# Experiment 2 - Naive Bayes Classifier 
#### Data Preprocessing 
#### Train / Test splitting
#### Building Naive Bayes Classifier 
#### Evaluating Classifier

In [1]:


import pandas as pd
from sklearn.model_selection import train_test_split
import random
import math
import statistics

In [2]:
df = pd.read_csv("adult_csv.csv")
print("Shape :",df.shape)
df.head()

Shape : (48842, 15)


Unnamed: 0,age,workclass,fnlwgt,education,education-num,marital-status,occupation,relationship,race,sex,capitalgain,capitalloss,hoursperweek,native-country,class
0,2,State-gov,77516,Bachelors,13,Never-married,Adm-clerical,Not-in-family,White,Male,1,0,2,United-States,<=50K
1,3,Self-emp-not-inc,83311,Bachelors,13,Married-civ-spouse,Exec-managerial,Husband,White,Male,0,0,0,United-States,<=50K
2,2,Private,215646,HS-grad,9,Divorced,Handlers-cleaners,Not-in-family,White,Male,0,0,2,United-States,<=50K
3,3,Private,234721,11th,7,Married-civ-spouse,Handlers-cleaners,Husband,Black,Male,0,0,2,United-States,<=50K
4,1,Private,338409,Bachelors,13,Married-civ-spouse,Prof-specialty,Wife,Black,Female,0,0,2,Cuba,<=50K


In [3]:
# Preprocessing

df = df.drop(["capitalgain",'capitalloss','native-country'],axis = 1)


print("Shape",df.shape)
df.head()

index_drop = []
for index,row in df.iterrows():
    if row.isnull().values.any():
        index_drop.append(index)


df.drop(index_drop,inplace=True)
print("After empty value removal Shape:",df.shape)
print("No of null values :", df.isna().values.sum())

random.seed(100)


x_train ,x_test = train_test_split(df,test_size=0.1)       
print("x_train shape :",x_train.shape,"x_test shape :",x_test.shape)
#Splitting dataset into train and test



Shape (48842, 12)
After empty value removal Shape: (46033, 12)
No of null values : 0
x_train shape : (41429, 12) x_test shape : (4604, 12)


In [4]:
#Building the classifier

# Functions essentials to estimate probabilities of attributes
no_of_rows,no_of_cols = x_train.shape 

def prob_norm_distribution(x, mean, stdev):
    if stdev == 0:
        stdev = float(10 ** 5)
    expo_val = math.exp(-((x-mean)**2 / (2 * stdev**2 )))
    return (1 / (math.sqrt(2 * math.pi) * stdev)) * expo_val

def get_mean(numbers):
	return sum(numbers)/float(no_of_rows)

def stdev(numbers):
	avg = get_mean(numbers)
	variance = sum([(x-avg)**2 for x in numbers]) / float(no_of_rows-1)
	return math.sqrt(variance)

cont_attr = ["age","fnlwgt","education-num","hoursperweek"]

discrete_attr = []

for i in df.columns:

    if i not in cont_attr:
        discrete_attr.append(i)




In [5]:
values1 = df.loc[df["class"] == "<=50K" ]
values2 = df.loc[df["class"] == ">=50K" ]
def naivebayes(list_of_val):
    prob1 = 1
    prob2 = 1
    
# Using Normal distribution to calculate probability for continous attributes
    for col in cont_attr:

        prob1 = prob1 * prob_norm_distribution(list_of_val[col],get_mean(values1[col]),stdev(values1[col]))
        prob2 = prob2 * prob_norm_distribution(list_of_val[col],get_mean(values2[col]),stdev(values2[col]))

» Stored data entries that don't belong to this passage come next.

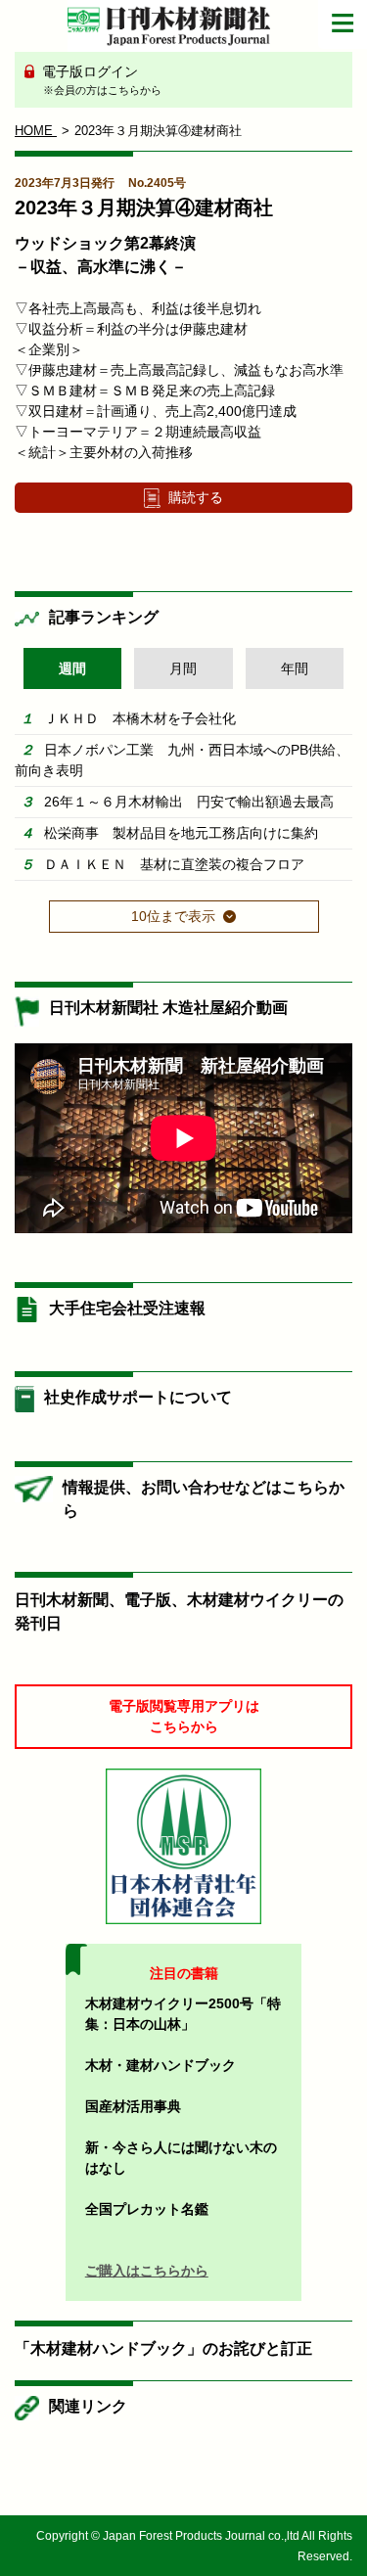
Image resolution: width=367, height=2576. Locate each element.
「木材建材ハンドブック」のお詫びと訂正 (163, 2348)
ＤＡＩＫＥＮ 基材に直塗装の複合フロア (174, 864)
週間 (72, 668)
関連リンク (88, 2406)
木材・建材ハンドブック (160, 2065)
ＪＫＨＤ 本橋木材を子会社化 (140, 718)
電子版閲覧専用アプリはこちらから (184, 1716)
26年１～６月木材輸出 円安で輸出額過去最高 (189, 801)
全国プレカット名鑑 (146, 2209)
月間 (183, 668)
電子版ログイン (99, 80)
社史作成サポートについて (138, 1397)
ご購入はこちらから (146, 2270)
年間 (294, 668)
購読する (195, 497)
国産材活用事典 (133, 2106)
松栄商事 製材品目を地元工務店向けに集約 (181, 833)
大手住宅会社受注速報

# Using Laplaschian smoothening to calculate probability of discrete attributes
    for col in discrete_attr:

        type_of_val  = list_of_val[col]
        prob =  (len(values1.loc[values1[col] == type_of_val]) + 5 )/(len(values1) + 5)
        prob1 *= prob

        prob =  (len(values2.loc[values2[col] == type_of_val]) + 5 )/(len(values2) + 5)
        prob2 *= prob

    
    if prob1 > prob2:
        return "<=50K"

    else:
        return ">=50K"

    






In [6]:
#Calculating accuracy of classifier
count = 0
for index,row in x_test.iterrows():
    # print(row["workclass"])
    # sent_val = pd.DataFrame(row,columns =['age', 'workclass', 'fnlwgt', 'education', 'education-num',
    #    'marital-status', 'occupation', 'relationship', 'race', 'sex',
    #    'hoursperweek', 'class'])

    # print(sent_val)
    prediction = naivebayes(row)
    # print(prediction)

    if row["class"] == prediction:
        count += 1


print("Correctly Predicted: ",count)
print("Total no of predictions :",len(x_test))
print("Accuracy : ",float(count/len(x_test))) 

Correctly Predicted:  3440
Total no of predictions : 4604
Accuracy :  0.7471763683753258